Cook argued pathologists must practice the “skill” of professional curiosity, however hard it is to learn and uncomfortable to practice, so they can act on their instincts if something feels amiss.
This also posed a question about how professional curiosity can also be applied to IT behaviours and our increasing interaction with e-mail, Teams and other channels.
Testing of a different kind was on the minds of Melissa Cochrane, Head of Programme Delivery at the Business Services Organisation (BSO) and Karin Jackson, Chief Executive of the Northern Ireland Blood Transfusion Service.
They explained that national deployment of Clinisys WinPath was part of a broader modernisation of pathology services and of IT systems.

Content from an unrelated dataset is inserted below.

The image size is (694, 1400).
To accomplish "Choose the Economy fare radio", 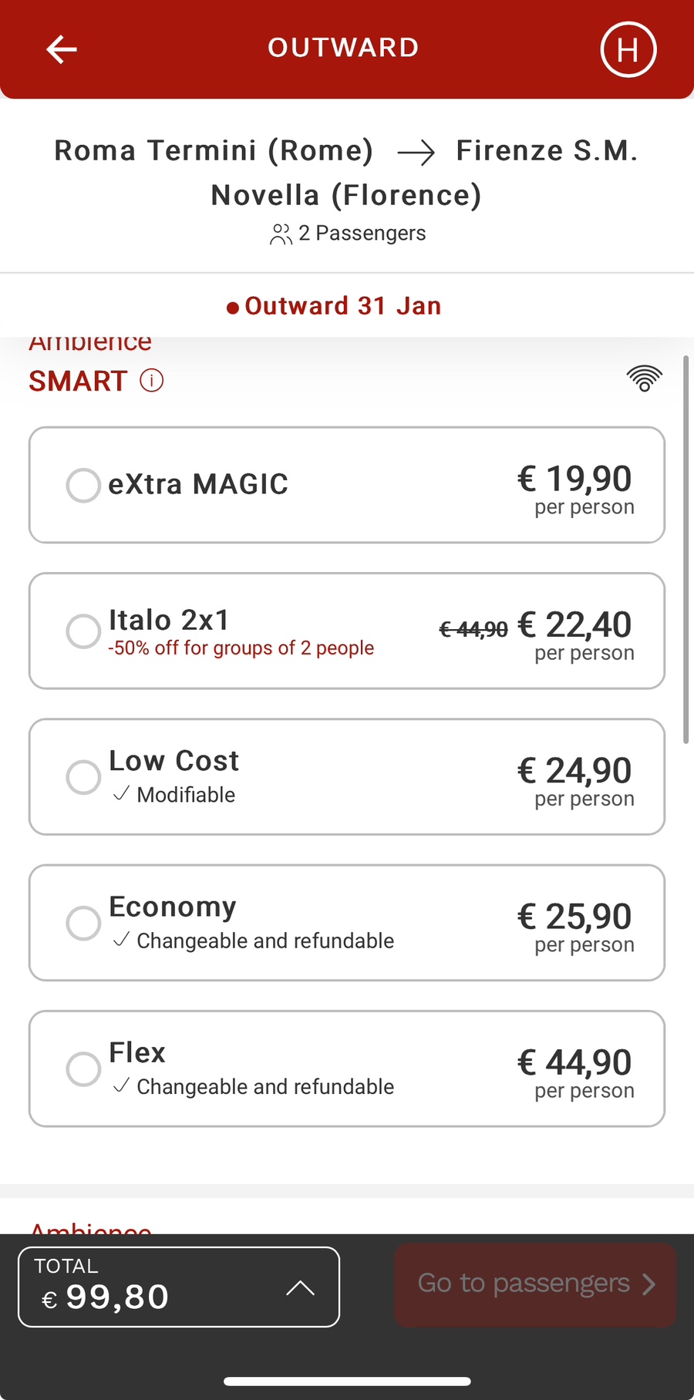I will [x=83, y=923].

Melissa said that with a new patient identifier, imaging system, and electronic patient record coming on stream “there were more than 70 interfaces to test.”

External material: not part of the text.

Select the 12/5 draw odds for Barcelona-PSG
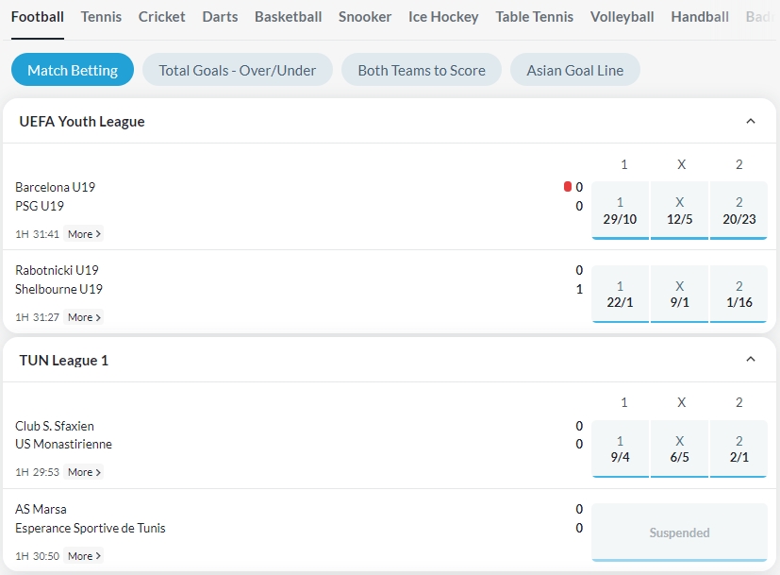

Despite the complexities, Clinisys went live in Belfast and South Eastern trusts in 2023 and was live at all five health and social care trusts and the NIBTS by this spring. Now, the foundations have been laid for further developments, including blood production and tracking. “It is quite an ambitious plan,” Jackson said of a project that will be Europe’s first ‘vein-to-vein’ management system, “but we think we will get there in the next few years.”
The latest innovation is available now
The HSCNI CoreLIMS presentation highlighted the critical role that testing plays in any go live and Clinisys is well-aware that user acceptance testing is difficult for laboratories operating under huge staff, time, and resource constraints. Because of this, it has formed a partnership with Cymetryc, and Jennifer Lyle, chief innovation officer, flew in all the way from Phoenix, Arizona, to explain how it can help.

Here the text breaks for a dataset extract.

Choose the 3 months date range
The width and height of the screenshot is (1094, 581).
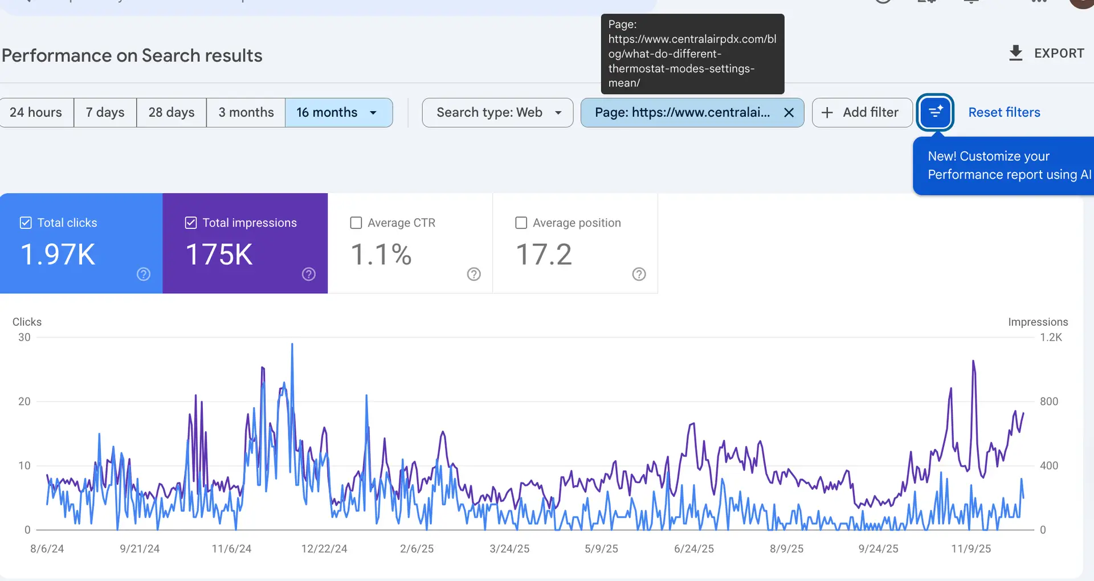tap(246, 113)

Cymetryc supports the creation of test scripts and massively improves communication between testers, reviewers and project managers, who have dashboards to show what is happening and keep projects on track.
Other partners told the second day of the summit how innovation can be applied along the pathology pathway. Amanda Wells, head of the Royal College of Radiologists’ iRefer guidelines, headed a session on the integrated clinical decision support solutions, which put national and local guidelines into the hands of clinicians at the point of ordering a test.
While Gemma Quinney, digital health solutions executive at Abbott, talked about how AI can support smarter sample processing. Gagan Mann, customer success manager at G2 Speech, explained how their technology can speech-enable Clinisys WinPath, so users have hands free navigation and, thanks to AI again, streamlined reporting.
Also on day two, delegates broke into streams to discuss the application of IT within pathology’s key disciplines of blood sciences, microbiology, cellular pathology, and blood transfusion, and, of course, what’s hot and what’s coming next for Clinisys WinPath and ICE.
Noman Manzoor, Laboratory Director at Great Western Hospitals NHS Foundation Trust emphasized the importance of strategic alignment among pathology services before deploying a new Laboratory Information System (LIS) across NHS trusts, highlighting collaboration, standardization and stakeholder engagement as key success factors.
While, returning to the theme of how important it is to involve users in plans, Maria Asperilla, business change lead for Kent and Medway Pathology Network, outlined how it engaged GPs to deliver a successful roll-out of ICE as part of a bigger project to create a single pathology platform for its network.
Making the most of Clinisys investment
With so much going on, however, cyber security will only become more essential. And Simon Hurst assured CCSUK2025 that it will continue to be a focus. “At Clinisys, we will continuously harden the code we write and enhance our products to provide you with safe software,” he said.
“We will also look at how we prepare for attacks, because we have seen over the past few months that attacks will happen and some will get through. Hopefully, this year’s summit has given you lots of ideas for what to do in that scenario.”